EXERCISE DETAILS: Reproduce every line in the listing that contains the word "Shad".

DATA SHOWN:
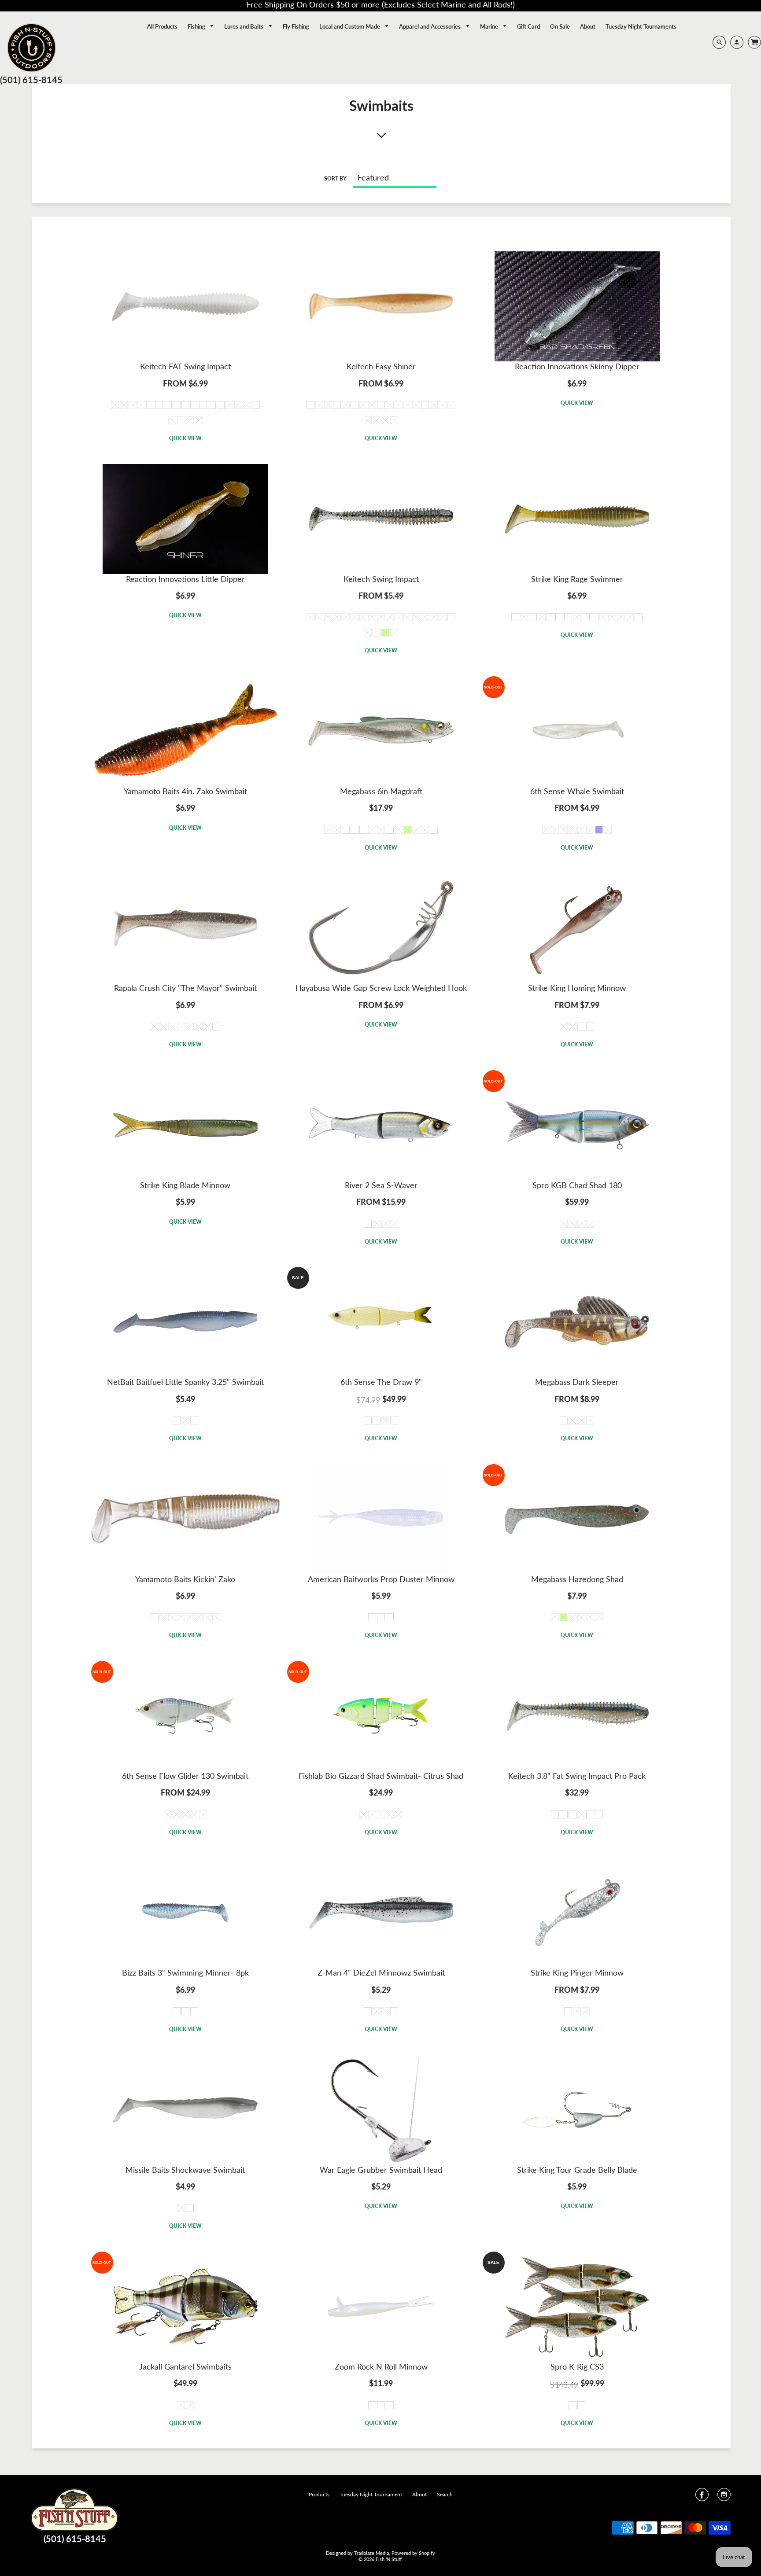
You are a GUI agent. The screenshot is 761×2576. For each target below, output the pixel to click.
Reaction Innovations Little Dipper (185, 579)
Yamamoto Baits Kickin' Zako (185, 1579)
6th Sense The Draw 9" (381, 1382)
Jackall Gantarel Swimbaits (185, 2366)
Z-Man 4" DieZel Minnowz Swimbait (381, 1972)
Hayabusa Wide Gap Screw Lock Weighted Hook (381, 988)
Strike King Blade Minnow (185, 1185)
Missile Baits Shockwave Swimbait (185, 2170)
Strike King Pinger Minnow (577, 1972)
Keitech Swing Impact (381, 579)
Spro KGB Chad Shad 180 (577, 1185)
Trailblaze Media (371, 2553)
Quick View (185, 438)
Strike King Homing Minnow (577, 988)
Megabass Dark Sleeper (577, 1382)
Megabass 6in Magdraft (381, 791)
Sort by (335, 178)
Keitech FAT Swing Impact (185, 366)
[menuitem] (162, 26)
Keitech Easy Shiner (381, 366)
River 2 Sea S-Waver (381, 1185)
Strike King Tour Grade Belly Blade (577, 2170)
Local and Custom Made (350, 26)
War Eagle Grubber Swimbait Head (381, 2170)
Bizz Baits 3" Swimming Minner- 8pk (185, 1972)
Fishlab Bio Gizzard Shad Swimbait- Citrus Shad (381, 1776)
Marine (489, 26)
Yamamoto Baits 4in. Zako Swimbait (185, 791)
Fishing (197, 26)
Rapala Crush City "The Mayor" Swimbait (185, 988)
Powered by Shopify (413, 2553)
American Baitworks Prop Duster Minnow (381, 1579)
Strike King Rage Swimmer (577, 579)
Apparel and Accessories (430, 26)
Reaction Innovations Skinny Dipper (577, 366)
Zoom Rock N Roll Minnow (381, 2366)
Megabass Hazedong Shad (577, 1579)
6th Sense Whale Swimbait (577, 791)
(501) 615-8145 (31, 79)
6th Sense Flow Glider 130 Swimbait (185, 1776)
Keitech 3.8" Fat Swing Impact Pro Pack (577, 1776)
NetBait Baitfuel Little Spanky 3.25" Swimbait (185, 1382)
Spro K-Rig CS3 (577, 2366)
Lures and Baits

ANSWER TO THIS TASK:
Spro KGB Chad Shad 180 (577, 1185)
Fishlab Bio Gizzard Shad Swimbait- Citrus Shad (381, 1776)
Megabass Hazedong Shad (577, 1579)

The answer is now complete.